(Collected data entries)

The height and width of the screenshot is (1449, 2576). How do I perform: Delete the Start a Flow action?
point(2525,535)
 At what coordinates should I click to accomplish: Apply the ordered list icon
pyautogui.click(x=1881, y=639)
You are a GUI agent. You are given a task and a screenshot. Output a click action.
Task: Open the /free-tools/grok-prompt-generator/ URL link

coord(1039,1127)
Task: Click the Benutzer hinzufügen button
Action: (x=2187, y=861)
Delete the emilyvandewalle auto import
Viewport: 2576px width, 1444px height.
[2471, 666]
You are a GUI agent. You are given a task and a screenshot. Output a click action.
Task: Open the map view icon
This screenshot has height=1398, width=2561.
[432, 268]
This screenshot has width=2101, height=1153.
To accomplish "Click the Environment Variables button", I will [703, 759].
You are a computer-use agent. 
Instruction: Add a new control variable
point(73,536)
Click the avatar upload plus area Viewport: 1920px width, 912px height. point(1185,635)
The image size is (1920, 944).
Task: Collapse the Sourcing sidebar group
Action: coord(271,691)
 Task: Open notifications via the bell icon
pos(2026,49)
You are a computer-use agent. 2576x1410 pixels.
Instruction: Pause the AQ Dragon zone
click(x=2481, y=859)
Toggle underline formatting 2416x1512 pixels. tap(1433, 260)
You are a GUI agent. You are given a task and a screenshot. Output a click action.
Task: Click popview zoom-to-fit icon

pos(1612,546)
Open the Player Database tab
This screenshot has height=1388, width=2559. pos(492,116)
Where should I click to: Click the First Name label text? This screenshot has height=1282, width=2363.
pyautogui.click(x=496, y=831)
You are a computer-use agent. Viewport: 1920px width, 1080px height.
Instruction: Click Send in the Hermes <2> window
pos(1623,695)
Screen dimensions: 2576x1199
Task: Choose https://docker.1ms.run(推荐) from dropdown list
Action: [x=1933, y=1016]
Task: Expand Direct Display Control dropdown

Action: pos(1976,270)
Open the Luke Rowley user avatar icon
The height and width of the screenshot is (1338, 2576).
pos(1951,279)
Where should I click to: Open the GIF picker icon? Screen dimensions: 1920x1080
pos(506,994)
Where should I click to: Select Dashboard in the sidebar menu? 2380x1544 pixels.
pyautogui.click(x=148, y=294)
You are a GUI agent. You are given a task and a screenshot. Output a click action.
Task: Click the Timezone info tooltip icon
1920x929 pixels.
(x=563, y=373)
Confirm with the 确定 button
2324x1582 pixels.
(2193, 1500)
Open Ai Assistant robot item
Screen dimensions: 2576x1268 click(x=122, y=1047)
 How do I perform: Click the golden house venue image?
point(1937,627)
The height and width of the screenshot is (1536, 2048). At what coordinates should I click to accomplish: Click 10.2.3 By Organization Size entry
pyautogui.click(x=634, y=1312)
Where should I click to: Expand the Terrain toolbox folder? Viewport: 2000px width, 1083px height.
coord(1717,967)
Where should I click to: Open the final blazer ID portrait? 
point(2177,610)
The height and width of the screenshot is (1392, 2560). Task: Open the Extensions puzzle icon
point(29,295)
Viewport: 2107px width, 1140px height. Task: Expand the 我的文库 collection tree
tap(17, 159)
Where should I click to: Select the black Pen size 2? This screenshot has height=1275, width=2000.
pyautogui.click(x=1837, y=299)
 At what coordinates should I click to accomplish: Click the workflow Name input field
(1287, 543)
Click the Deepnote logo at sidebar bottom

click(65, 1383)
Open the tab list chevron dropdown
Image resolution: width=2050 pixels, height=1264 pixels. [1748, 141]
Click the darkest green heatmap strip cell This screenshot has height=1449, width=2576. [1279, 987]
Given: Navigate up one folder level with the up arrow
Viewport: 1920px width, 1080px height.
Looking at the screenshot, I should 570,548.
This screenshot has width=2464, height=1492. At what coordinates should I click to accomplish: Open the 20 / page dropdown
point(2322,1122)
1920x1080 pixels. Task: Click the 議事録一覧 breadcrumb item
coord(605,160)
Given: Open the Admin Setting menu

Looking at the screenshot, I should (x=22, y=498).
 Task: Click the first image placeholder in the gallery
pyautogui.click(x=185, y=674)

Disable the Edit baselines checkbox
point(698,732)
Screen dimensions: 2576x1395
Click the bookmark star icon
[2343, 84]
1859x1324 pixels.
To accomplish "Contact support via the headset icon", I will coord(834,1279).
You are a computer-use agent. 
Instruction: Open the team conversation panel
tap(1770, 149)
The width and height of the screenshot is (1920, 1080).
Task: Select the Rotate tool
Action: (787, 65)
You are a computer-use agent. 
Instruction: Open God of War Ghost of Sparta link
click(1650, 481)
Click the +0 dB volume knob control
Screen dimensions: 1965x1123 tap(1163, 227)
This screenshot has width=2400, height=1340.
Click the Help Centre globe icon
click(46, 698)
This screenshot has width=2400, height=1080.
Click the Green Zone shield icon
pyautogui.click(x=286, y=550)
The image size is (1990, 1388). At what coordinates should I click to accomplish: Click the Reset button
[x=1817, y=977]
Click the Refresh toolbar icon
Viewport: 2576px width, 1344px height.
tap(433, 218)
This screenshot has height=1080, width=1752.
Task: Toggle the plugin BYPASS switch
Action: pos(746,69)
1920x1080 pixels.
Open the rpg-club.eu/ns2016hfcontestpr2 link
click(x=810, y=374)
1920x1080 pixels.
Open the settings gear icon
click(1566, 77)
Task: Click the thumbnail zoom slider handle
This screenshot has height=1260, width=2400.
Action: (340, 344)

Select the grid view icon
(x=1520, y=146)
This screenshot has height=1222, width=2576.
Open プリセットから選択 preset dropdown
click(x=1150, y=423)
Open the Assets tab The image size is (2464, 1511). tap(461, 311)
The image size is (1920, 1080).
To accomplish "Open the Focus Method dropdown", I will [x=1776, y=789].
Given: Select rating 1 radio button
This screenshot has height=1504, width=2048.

* Your task
For this exercise, the records above must be returned exactly.

* Exercise answer
The height and width of the screenshot is (1449, 2576). How do I perform: Delete the Start a Flow action?
point(2525,535)
 At what coordinates should I click to accomplish: Apply the ordered list icon
pyautogui.click(x=1881, y=639)
You are a GUI agent. You are given a task and a screenshot. Output a click action.
Task: Open the /free-tools/grok-prompt-generator/ URL link

coord(1039,1127)
Task: Click the Benutzer hinzufügen button
Action: (x=2187, y=861)
Delete the emilyvandewalle auto import
Viewport: 2576px width, 1444px height.
[2471, 666]
You are a GUI agent. You are given a task and a screenshot. Output a click action.
Task: Open the map view icon
This screenshot has height=1398, width=2561.
[432, 268]
This screenshot has width=2101, height=1153.
To accomplish "Click the Environment Variables button", I will [703, 759].
You are a computer-use agent. 
Instruction: Add a new control variable
point(73,536)
Click the avatar upload plus area Viewport: 1920px width, 912px height. point(1185,635)
The image size is (1920, 944).
Task: Collapse the Sourcing sidebar group
Action: coord(271,691)
 Task: Open notifications via the bell icon
pos(2026,49)
You are a computer-use agent. 2576x1410 pixels.
Instruction: Pause the AQ Dragon zone
click(x=2481, y=859)
Toggle underline formatting 2416x1512 pixels. tap(1433, 260)
You are a GUI agent. You are given a task and a screenshot. Output a click action.
Task: Click popview zoom-to-fit icon

pos(1612,546)
Open the Player Database tab
This screenshot has height=1388, width=2559. pos(492,116)
Where should I click to: Click the First Name label text? This screenshot has height=1282, width=2363.
pyautogui.click(x=496, y=831)
You are a computer-use agent. Viewport: 1920px width, 1080px height.
Instruction: Click Send in the Hermes <2> window
pos(1623,695)
Screen dimensions: 2576x1199
Task: Choose https://docker.1ms.run(推荐) from dropdown list
Action: [x=1933, y=1016]
Task: Expand Direct Display Control dropdown

Action: pos(1976,270)
Open the Luke Rowley user avatar icon
The height and width of the screenshot is (1338, 2576).
pos(1951,279)
Where should I click to: Open the GIF picker icon? Screen dimensions: 1920x1080
pos(506,994)
Where should I click to: Select Dashboard in the sidebar menu? 2380x1544 pixels.
pyautogui.click(x=148, y=294)
You are a GUI agent. You are given a task and a screenshot. Output a click action.
Task: Click the Timezone info tooltip icon
1920x929 pixels.
(x=563, y=373)
Confirm with the 确定 button
2324x1582 pixels.
(2193, 1500)
Open Ai Assistant robot item
Screen dimensions: 2576x1268 click(x=122, y=1047)
 How do I perform: Click the golden house venue image?
point(1937,627)
The height and width of the screenshot is (1536, 2048). At what coordinates should I click to accomplish: Click 10.2.3 By Organization Size entry
pyautogui.click(x=634, y=1312)
Where should I click to: Expand the Terrain toolbox folder? Viewport: 2000px width, 1083px height.
coord(1717,967)
Where should I click to: Open the final blazer ID portrait? 
point(2177,610)
The height and width of the screenshot is (1392, 2560). Task: Open the Extensions puzzle icon
point(29,295)
Viewport: 2107px width, 1140px height. Task: Expand the 我的文库 collection tree
tap(17, 159)
Where should I click to: Select the black Pen size 2? This screenshot has height=1275, width=2000.
pyautogui.click(x=1837, y=299)
 At what coordinates should I click to accomplish: Click the workflow Name input field
(1287, 543)
Click the Deepnote logo at sidebar bottom

click(65, 1383)
Open the tab list chevron dropdown
Image resolution: width=2050 pixels, height=1264 pixels. [1748, 141]
Click the darkest green heatmap strip cell This screenshot has height=1449, width=2576. [1279, 987]
Given: Navigate up one folder level with the up arrow
Viewport: 1920px width, 1080px height.
Looking at the screenshot, I should 570,548.
This screenshot has width=2464, height=1492. At what coordinates should I click to accomplish: Open the 20 / page dropdown
point(2322,1122)
1920x1080 pixels. Task: Click the 議事録一覧 breadcrumb item
coord(605,160)
Given: Open the Admin Setting menu

Looking at the screenshot, I should (x=22, y=498).
 Task: Click the first image placeholder in the gallery
pyautogui.click(x=185, y=674)

Disable the Edit baselines checkbox
point(698,732)
Screen dimensions: 2576x1395
Click the bookmark star icon
[2343, 84]
1859x1324 pixels.
To accomplish "Contact support via the headset icon", I will coord(834,1279).
You are a computer-use agent. 
Instruction: Open the team conversation panel
tap(1770, 149)
The width and height of the screenshot is (1920, 1080).
Task: Select the Rotate tool
Action: (787, 65)
You are a computer-use agent. 
Instruction: Open God of War Ghost of Sparta link
click(1650, 481)
Click the +0 dB volume knob control
Screen dimensions: 1965x1123 tap(1163, 227)
This screenshot has width=2400, height=1340.
Click the Help Centre globe icon
click(46, 698)
This screenshot has width=2400, height=1080.
Click the Green Zone shield icon
pyautogui.click(x=286, y=550)
The image size is (1990, 1388). At what coordinates should I click to accomplish: Click the Reset button
[x=1817, y=977]
Click the Refresh toolbar icon
Viewport: 2576px width, 1344px height.
tap(433, 218)
This screenshot has height=1080, width=1752.
Task: Toggle the plugin BYPASS switch
Action: pos(746,69)
1920x1080 pixels.
Open the rpg-club.eu/ns2016hfcontestpr2 link
click(x=810, y=374)
1920x1080 pixels.
Open the settings gear icon
click(1566, 77)
Task: Click the thumbnail zoom slider handle
This screenshot has height=1260, width=2400.
Action: (340, 344)

Select the grid view icon
(x=1520, y=146)
This screenshot has height=1222, width=2576.
Open プリセットから選択 preset dropdown
click(x=1150, y=423)
Open the Assets tab The image size is (2464, 1511). tap(461, 311)
The image size is (1920, 1080).
To accomplish "Open the Focus Method dropdown", I will [x=1776, y=789].
Given: Select rating 1 radio button
This screenshot has height=1504, width=2048.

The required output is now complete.